Déborah a 17 ans quand on lui diagnostique son manque d’utérus. Aidée de sa famille et de son compagnon, elle envisage toutes les solutions pour avoir un bébé, l’adoption et les mères porteuses, interdites en France. En 2014, année où le premier bébé né grâce à une greffe d’utérus vient au monde en Suède, elle décide finalement de s’inscrire sur le registre des receveuses. “La possibilité de pouvoir porter mon enfant biologique est forcément quelque chose de très fort”, raconte-t-elle.

En France, depuis peu, deux équipes ont l’autorisation de pratiquer la greffe d’utérus: le CHU de Limoges, avec donneuses décédées, et l’hôpital Foch de Suresnes avec donneuses vivantes. “Je ne me suis jamais dit que ça pourrait être moi la première. Mais ‘pourquoi pas ? Qui ne tente rien, n'a rien’. Il y a eu des critères de sélection. Il y a eu plusieurs entretiens et il s'est avéré qu'on a eu finalement la chance de pouvoir rentrer dans le protocole de l'hôpital Foch de Suresnes”, explique Déborah.

“On vit au jour le jour” 

Sa donneuse sera donc sa mère, âgée de 58 ans. Pour ce genre de greffe, c’est mieux si les femmes de la famille font le don : cela évite des tractations financières et les chances de comptabilité sont plus importantes. “Quand on m'a annoncé mon syndrome, ma maman m’avait dit que si jamais un jour les avancées médicales le permettaient, elle me donnerait son utérus. Donc, elle faisait attention si elle avait le moindre petit truc à l'utérus, des fois que ça puisse un jour me servir”, se souvient la jeune femme.   

En 2018, Déborah rencontre le comité de l’hôpital où on lui explique le procédé en détail. Puis, elle a trois mois pour réfléchir avant de rencontrer le comité une deuxième fois. “Eux doivent décider, en fonction des entretiens qu'on a passés avec eux, s'ils pensent qu'on est aptes à rentrer dans ce protocole. Après, on a attendu les résultats de compatibilité entre maman et moi. On a croisé les doigts. C'est peut-être les deux mois les plus longs parce que tout peut s'arrêter à ce moment-là”. Entre le premier contact avec le comité et l’opération, un an s’écoule en tout.

Et la fameuse opération arrive enfin. La mère est opérée puis la fille. Le prélèvement est plus long que la greffe. “Quatre jours plus tard, quand on a fait l'échographie et qu'on a vu que les artères fonctionnaient très bien, que l'endomètre s'épaississait et que l'utérus s'était calé sur mon cycle, sur mes hormones, je me suis ‘ça y est, il fait partie de mon corps qui l'a accepté’. Il n'était plus à maman. C'était le mien”, raconte Déborah qui, deux semaines après, a ses premières mensurations. “C'est magique, mais à partir de ce jour-là on vit au jour le jour parce qu'il peut y avoir un risque de début de rejet ou de complications. Mais j'ai de la chance. J'ai eu zéro début de rejet.”

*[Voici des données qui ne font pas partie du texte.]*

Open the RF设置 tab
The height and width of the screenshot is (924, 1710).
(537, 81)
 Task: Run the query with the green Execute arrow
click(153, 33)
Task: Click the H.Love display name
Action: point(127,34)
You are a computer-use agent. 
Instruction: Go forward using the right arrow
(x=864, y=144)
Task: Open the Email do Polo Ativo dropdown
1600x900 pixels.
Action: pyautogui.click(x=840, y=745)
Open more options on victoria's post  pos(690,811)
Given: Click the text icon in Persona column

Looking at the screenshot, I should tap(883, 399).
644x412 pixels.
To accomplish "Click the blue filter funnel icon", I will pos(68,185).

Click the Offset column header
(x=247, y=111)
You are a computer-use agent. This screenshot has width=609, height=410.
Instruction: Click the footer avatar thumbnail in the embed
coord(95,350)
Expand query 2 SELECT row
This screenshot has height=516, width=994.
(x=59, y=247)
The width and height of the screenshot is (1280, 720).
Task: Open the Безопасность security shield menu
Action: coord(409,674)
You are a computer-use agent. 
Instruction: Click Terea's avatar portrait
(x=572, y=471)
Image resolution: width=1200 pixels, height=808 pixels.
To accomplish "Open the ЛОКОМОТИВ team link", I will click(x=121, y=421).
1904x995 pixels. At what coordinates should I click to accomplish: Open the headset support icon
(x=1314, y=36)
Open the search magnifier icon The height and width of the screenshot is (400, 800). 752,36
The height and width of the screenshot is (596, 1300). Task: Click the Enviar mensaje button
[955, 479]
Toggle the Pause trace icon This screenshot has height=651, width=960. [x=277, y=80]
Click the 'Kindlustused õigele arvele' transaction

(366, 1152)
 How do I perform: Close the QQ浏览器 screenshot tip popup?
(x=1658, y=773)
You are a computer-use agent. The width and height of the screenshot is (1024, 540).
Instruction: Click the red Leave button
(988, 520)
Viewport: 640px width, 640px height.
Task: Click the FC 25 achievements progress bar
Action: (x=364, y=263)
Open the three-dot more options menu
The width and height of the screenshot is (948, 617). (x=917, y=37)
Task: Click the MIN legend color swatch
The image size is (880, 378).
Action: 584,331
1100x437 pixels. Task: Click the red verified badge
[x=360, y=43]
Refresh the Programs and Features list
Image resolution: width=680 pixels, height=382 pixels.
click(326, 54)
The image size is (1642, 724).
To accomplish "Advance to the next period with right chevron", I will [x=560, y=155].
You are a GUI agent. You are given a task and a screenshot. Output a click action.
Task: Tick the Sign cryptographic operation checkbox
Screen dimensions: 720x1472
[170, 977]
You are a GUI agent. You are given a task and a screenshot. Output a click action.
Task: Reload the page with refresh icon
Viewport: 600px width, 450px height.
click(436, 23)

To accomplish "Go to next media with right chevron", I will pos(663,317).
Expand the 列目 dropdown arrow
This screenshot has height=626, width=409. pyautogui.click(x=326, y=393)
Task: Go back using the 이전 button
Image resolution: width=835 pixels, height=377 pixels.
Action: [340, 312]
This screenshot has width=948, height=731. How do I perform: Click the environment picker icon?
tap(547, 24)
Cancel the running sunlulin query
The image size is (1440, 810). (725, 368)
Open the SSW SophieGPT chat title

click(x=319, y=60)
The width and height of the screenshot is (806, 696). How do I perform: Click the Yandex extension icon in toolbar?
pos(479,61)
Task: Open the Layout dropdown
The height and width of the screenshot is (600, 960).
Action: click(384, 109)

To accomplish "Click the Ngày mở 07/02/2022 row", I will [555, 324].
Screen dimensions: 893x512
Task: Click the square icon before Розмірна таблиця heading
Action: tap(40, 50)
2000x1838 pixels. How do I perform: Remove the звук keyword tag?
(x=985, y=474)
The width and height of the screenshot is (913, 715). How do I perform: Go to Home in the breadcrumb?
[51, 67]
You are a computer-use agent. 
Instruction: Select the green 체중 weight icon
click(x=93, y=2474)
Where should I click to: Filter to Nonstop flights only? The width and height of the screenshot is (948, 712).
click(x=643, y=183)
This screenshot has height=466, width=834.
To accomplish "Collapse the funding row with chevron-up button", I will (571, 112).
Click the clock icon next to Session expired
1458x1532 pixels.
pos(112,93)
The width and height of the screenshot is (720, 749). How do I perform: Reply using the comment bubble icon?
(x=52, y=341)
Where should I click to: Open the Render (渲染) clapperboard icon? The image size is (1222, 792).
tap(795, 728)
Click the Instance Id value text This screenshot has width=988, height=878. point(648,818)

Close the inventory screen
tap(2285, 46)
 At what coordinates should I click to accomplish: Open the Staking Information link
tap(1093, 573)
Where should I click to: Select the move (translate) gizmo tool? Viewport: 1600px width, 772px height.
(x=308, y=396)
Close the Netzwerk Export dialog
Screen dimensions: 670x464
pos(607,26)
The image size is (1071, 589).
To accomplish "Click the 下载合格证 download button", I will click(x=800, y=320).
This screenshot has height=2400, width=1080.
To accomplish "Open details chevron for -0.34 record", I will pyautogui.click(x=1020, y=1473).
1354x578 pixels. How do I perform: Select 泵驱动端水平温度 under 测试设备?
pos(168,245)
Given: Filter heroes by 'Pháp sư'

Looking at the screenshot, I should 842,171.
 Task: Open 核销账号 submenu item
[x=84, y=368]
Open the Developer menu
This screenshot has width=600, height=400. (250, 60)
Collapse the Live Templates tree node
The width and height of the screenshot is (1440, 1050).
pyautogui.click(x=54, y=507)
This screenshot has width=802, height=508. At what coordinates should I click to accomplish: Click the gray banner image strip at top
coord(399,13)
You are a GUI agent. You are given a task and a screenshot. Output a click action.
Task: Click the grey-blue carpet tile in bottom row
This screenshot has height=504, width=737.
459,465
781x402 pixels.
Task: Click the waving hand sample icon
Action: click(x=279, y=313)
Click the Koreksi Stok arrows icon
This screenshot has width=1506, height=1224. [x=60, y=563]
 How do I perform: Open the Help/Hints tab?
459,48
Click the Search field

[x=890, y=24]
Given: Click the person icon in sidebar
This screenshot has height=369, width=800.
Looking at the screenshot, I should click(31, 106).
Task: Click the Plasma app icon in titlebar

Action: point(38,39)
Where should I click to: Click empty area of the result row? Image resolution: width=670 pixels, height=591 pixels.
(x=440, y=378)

Une femme sur 4 000 naît sans utérus

Désormais, la jeune femme doit donc attendre jusqu’au 1er avril pour le transfert embryonnaire tant attendu. Elle espère que son histoire permettra de faire avancer les choses pour les femmes nées comme elle sans utérus, soit une femme sur 4 000.

Les femmes sans utérus ne sont pas toujours nées comme ça. Il arrive par exemple que certaines femmes enceintes souffrent de ruptures utérines car l’utérus présentait une cicatrice venant d’une précédente césarienne ou d’une autre intervention. Le muscle utérin se déchire alors au niveau de la cicatrice au moment des contractions, ce qui entraîne une hémorragie interne. Quand cela arrive, une césarienne en urgence permet de sauver le bébé. Si les dommages et les saignements de la mère sont trop graves, les chirurgiens lui retirent l’utérus. On parle d’hystérectomie.

Parfois, c’est à cause l’endométriose. Cette maladie se caractérise par le développement de tissu semblable à celui de la muqueuse de l’utérus hors cavité utérine. Ce dernier se greffe alors sur le péritoine, les ovaires mais aussi parfois l’intestin ou la vessie, ce qui peut entraîner de très forte de douleurs et même de l’infertilité. Et quand les traitements ne suffisent pas à soulager les symptômes, il arrive que certaines femmes décident de procéder à une hystérectomie en dernier recours.